In this study, we compared gut microbiome signatures between two types of colorectal polyps: Tubular adenoma (TA, high potential for malignancy) and HP (low potential for malignancy). Our results revealed distinct gut microbiome signatures associated with each pathway of colorectal polyp development. Additionally, we identified microbes and microbial functions significantly associated with TA and HP. These findings suggest that gut microbiome signatures can serve as early biomarkers of CRC risk and help to identify potential targets for cancer prevention strategies.

MATERIALS AND METHODS
Participant recruitment and criteria

Participants in this study were volunteers who took part in the CRC Screening Development with Multiple Technologies Project 2020s, established by Chulabhorn Royal Academy in Thailand. The inclusion criteria were as follows: (1) Individuals aged 50-80 years who underwent CRC screening by colonoscopy between February 1, 2021, and June 30, 2022; (2) individuals who had not taken antibiotics within the preceding 3 mo; (3) individuals who did not use proton pump inhibitors or enemas, reported no history of constipation, or had undergone colonoscopy within the previous 1 mo; and (4) individuals who cooperated with the screening program and were willing to provide written informed consent. The exclusion criteria were as follows: (1) Incomplete clinical data; (2) loss of follow-up; (3) presence of inflammatory polyps; or (4) no stool sample collection. Each participant was recruited to take part in the study at the initial screening visit. They were interviewed by a physician, who recorded their clinical data and health history. After endoscopic examination of the large intestine, any detected polyps were removed and examined by a pathologist. In total, 152 participants were categorized into three groups based on the histopathology findings of the detected polyps: Control (CT), HP, and TA group. The CT group consisted of participants who exhibited no polyps during colonoscopy, the HP group comprised participants who had HP, and the TA group encompassed participants with at least one tubular or tubulovillous adenoma. The study protocol was approved by the Ethics Committee of Chulabhorn Research Institute and the Institutional Review Boards of Chulabhorn Royal Academy (Project Code 045/2563). Informed consent was obtained from all participants involved in the study.
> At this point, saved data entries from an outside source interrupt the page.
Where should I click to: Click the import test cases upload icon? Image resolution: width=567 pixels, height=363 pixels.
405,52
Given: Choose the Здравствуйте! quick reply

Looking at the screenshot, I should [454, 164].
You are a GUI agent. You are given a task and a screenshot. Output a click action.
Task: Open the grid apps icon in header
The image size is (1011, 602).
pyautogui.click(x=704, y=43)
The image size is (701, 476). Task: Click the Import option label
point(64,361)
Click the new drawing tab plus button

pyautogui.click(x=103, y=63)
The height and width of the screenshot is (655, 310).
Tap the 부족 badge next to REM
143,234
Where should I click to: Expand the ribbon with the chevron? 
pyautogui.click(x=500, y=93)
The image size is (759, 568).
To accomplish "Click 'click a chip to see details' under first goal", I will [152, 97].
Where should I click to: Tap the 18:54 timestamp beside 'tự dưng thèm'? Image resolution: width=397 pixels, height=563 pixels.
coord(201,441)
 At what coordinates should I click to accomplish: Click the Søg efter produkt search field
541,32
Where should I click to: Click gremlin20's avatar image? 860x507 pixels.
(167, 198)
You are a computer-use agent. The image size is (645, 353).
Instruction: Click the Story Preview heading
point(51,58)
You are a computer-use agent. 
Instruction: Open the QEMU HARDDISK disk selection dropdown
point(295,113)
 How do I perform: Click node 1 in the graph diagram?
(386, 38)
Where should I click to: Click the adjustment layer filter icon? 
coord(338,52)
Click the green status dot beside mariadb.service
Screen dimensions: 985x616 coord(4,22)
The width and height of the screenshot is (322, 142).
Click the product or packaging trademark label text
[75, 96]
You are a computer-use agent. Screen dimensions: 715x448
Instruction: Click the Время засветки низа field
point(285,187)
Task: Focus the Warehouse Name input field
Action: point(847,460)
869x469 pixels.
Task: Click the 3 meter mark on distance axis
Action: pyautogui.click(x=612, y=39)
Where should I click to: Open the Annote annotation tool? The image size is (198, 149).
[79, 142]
Sample collection and DNA extraction

Stool samples were collected using DNA/RNA Shield Fecal Collection Tubes (Zymo Research, Irvine, CA, United States) prior to routine bowel preparation and colonoscopy. Participants were given a fecal collection kit and instructions for home stool sampling. Collected stool samples were stored at -20 °C until analysis. Microbial DNA was extracted from stool samples using the DNeasy PowerSoil Pro Kit (Qiagen, Germantown, MD, United States) in accordance with the manufacturer’s protocol. The extracted DNA was quantified using a NanoDrop and the Qubit dsDNA HS Assay Kit (both from Thermo Fisher Scientific, Waltham, MA, United States). The ZymoBIOMICS Gut Microbiome Standard (Zymo Research) was utilized as the positive control for DNA extraction, full-length 16S rRNA amplification, and sequencing.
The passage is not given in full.